De quel droit a-t-on pu leur imposer une telle charge ? Pourtant, dans une telle situation, les autorités responsables doivent expliquer clairement les risques aux travailleurs et les laisser libres d’accepter le travail ou non.

Un long article du magazine Time, publié le 17 février et pour lequel plusieurs membres de l’équipage ont été interrogés, laisse entendre qu’ils n’ont pas eu un tel choix.

Dans un communiqué du gouvernement japonais qui a été envoyé aux médias jeudi et dans lequel les autorités tentent de défendre les mesures prises sur le Diamond Princess, on fait mention de « l’équipage qui s’est autosacrifié ». Une expression qui donne froid dans le dos.

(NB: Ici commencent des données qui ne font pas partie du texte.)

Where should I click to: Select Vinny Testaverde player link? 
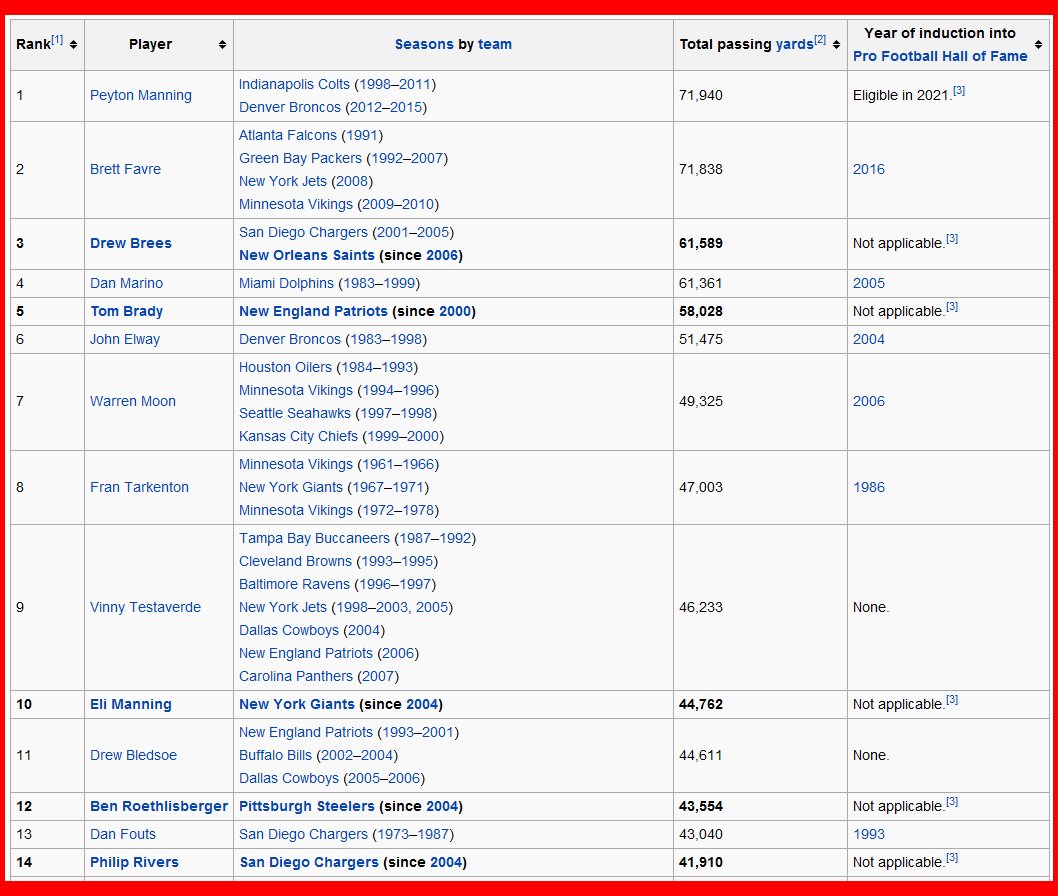(x=145, y=607)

Dans ce même communiqué, le Japon affirme avoir donné des « formations à presque tous les membres de l’équipage » et s’être assuré que des mesures sanitaires adéquates avaient été mises en place pour ces derniers. Cependant, ces explications vont à l’encontre de ce que les employés du Diamond Princess ont décrit : des repas pris ensemble, des salles de bains partagées, des précautions qui ont été imposées après 10 jours de quarantaine. Tout ça sent le « deux poids, deux mesures » pour le personnel, d’un côté, et les passagers, de l’autre.

Heureusement pour les membres de l’équipage qui ne sont pas infectés, ils auront droit à deux mois de congé payé, une mesure annoncée par l’entreprise de croisière au milieu de la quarantaine. La plupart d’entre eux sont en route vers leur pays d’origine, que ce soit les Philippines, l’Indonésie, l’Inde, la Thaïlande, la Russie ou l’Ukraine. De là, ils attendront les réponses qu’ils méritent de la part du Japon et de leur employeur et qui devront venir.

Mais entre-temps, le plus important est de tirer des leçons de cette situation hors norme.

Dans la gestion de l’éclosion du coronavirus à l’échelle mondiale, c’est de connaissance, de savoir-faire, de sang-froid, de collaboration, de respect des droits de l’homme et d’empathie que la planète entière a actuellement besoin. Pas de désigner des coupables à la va-vite. Ça viendra au moment opportun.